▸ Exercise objective: Wherever the string "computer" shows up in the material below, copy that line.

▸ Data for this exercise:
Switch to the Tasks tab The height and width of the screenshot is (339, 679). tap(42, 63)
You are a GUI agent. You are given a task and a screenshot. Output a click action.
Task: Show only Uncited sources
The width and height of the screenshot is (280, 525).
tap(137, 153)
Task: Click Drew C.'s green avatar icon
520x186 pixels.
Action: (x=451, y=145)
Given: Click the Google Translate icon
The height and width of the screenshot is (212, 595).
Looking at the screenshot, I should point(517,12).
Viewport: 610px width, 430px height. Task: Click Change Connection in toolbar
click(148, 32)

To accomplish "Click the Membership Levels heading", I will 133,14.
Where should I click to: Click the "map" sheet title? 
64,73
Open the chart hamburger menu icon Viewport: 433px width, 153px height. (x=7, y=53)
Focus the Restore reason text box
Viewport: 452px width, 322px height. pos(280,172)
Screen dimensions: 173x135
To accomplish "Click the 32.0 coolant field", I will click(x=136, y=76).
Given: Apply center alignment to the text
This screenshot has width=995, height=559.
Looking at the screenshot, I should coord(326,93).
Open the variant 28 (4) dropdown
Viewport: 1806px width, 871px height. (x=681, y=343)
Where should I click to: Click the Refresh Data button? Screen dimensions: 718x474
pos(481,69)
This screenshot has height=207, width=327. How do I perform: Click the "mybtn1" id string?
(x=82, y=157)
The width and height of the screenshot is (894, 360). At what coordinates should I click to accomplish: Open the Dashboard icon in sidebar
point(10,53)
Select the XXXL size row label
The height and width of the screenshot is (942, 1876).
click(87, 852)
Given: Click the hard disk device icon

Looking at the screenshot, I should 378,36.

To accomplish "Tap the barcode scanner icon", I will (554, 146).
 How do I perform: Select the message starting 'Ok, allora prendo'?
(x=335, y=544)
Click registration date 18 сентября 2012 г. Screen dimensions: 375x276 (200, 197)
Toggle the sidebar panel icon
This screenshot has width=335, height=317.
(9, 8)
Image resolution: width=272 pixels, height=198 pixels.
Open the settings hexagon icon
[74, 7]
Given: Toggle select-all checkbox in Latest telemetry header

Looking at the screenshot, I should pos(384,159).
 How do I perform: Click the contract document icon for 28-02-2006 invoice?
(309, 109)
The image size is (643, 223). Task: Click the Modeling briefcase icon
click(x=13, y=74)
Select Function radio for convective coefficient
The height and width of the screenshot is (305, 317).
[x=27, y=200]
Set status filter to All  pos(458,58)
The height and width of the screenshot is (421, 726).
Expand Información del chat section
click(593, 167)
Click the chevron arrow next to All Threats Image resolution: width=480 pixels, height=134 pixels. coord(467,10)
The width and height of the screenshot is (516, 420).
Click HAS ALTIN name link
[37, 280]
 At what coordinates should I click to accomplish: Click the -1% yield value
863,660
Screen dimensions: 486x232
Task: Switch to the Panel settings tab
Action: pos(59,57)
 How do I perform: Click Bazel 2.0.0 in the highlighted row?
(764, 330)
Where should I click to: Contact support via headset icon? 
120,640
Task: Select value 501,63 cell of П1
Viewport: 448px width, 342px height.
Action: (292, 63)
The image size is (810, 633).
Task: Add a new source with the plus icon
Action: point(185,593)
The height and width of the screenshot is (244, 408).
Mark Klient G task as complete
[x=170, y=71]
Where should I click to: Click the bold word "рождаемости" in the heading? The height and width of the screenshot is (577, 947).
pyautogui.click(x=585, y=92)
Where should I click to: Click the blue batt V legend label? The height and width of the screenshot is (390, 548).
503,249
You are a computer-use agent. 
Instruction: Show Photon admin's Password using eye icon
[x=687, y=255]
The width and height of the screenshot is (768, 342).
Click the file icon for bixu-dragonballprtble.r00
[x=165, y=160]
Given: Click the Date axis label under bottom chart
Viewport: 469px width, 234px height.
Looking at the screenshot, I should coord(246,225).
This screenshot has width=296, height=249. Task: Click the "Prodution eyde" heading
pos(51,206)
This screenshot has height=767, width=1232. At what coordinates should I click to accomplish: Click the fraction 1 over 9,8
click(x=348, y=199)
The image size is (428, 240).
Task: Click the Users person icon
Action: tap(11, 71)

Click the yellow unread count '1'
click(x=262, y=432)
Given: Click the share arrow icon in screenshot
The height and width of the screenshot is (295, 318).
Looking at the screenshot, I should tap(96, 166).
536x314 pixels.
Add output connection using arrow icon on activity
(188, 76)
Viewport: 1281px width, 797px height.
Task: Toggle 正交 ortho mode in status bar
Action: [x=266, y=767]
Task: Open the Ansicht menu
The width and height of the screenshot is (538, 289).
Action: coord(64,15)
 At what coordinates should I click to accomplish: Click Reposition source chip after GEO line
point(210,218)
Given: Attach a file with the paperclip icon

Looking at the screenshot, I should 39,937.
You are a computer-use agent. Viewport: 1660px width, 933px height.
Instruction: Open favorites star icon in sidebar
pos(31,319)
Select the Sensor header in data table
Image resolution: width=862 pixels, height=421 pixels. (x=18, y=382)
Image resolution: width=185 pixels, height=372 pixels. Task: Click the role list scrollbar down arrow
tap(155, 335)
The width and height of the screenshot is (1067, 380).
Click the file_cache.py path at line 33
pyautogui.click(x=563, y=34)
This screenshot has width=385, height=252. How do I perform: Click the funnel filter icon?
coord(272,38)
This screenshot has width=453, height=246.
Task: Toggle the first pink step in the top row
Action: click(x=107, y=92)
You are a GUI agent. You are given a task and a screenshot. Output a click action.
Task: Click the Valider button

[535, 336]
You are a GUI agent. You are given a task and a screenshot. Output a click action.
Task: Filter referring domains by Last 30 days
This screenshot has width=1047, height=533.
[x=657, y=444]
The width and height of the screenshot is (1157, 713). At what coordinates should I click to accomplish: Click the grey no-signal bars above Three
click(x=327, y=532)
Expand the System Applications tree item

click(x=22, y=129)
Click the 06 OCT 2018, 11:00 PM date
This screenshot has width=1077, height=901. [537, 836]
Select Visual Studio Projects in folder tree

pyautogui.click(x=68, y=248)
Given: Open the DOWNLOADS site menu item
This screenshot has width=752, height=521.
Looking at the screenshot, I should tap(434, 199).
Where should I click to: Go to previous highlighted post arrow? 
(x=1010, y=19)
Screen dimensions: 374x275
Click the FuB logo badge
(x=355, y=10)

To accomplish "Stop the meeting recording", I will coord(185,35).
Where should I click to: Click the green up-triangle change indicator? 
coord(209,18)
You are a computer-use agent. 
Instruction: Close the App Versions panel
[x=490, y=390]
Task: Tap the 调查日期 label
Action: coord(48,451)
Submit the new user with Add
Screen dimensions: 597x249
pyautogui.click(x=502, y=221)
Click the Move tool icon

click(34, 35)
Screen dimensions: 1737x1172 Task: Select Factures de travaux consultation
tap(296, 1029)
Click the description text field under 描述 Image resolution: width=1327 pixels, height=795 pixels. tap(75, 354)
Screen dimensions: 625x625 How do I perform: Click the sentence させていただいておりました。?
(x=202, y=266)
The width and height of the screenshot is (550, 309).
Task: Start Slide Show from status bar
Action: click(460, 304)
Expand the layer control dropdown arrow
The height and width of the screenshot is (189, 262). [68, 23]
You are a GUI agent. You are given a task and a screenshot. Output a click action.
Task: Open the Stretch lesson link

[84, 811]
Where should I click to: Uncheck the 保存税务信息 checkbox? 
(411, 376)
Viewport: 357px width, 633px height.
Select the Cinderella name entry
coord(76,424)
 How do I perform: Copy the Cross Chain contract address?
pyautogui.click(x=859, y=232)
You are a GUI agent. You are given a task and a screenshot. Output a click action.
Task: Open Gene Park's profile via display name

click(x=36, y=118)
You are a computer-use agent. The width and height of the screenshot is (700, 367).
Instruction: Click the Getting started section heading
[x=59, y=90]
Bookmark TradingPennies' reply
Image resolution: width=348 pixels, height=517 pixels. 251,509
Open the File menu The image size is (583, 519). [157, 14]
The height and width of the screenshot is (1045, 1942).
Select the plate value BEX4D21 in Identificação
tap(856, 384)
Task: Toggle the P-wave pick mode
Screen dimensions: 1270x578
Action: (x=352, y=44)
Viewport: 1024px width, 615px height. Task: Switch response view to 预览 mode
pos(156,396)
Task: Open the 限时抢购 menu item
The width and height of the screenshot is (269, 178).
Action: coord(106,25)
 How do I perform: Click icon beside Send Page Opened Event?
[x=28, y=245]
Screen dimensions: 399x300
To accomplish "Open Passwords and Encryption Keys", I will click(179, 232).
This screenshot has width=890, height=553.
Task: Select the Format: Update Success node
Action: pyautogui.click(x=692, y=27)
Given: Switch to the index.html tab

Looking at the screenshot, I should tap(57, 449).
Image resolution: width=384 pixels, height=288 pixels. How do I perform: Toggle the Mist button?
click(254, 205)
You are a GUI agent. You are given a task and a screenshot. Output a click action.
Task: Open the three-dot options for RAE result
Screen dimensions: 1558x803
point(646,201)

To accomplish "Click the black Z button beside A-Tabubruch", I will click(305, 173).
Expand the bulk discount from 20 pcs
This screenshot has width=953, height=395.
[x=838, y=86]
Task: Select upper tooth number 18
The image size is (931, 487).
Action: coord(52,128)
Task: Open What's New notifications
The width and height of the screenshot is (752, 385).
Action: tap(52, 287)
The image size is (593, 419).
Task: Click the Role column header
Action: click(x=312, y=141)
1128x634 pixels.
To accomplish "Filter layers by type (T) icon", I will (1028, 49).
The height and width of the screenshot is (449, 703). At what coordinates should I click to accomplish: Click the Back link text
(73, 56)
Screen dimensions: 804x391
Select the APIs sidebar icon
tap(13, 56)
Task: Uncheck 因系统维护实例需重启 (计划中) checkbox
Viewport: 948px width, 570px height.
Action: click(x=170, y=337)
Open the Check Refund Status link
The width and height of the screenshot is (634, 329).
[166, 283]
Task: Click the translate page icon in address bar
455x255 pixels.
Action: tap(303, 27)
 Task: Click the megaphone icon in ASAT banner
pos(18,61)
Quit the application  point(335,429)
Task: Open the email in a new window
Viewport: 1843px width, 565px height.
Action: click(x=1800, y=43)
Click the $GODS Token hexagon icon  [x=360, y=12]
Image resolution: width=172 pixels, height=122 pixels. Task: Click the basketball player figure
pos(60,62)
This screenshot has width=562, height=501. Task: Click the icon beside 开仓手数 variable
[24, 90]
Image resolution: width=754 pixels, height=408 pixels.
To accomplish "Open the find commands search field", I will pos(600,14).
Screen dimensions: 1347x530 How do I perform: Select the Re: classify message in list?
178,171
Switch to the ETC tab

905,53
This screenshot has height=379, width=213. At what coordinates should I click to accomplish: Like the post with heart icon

▸ Answer section:
You are a computer-use agent. 
You are a computer-use agent. Viewport: 1660px width, 933px height.
You are a computer-use agent. 
You are a computer-use agent. The width and height of the screenshot is (700, 367).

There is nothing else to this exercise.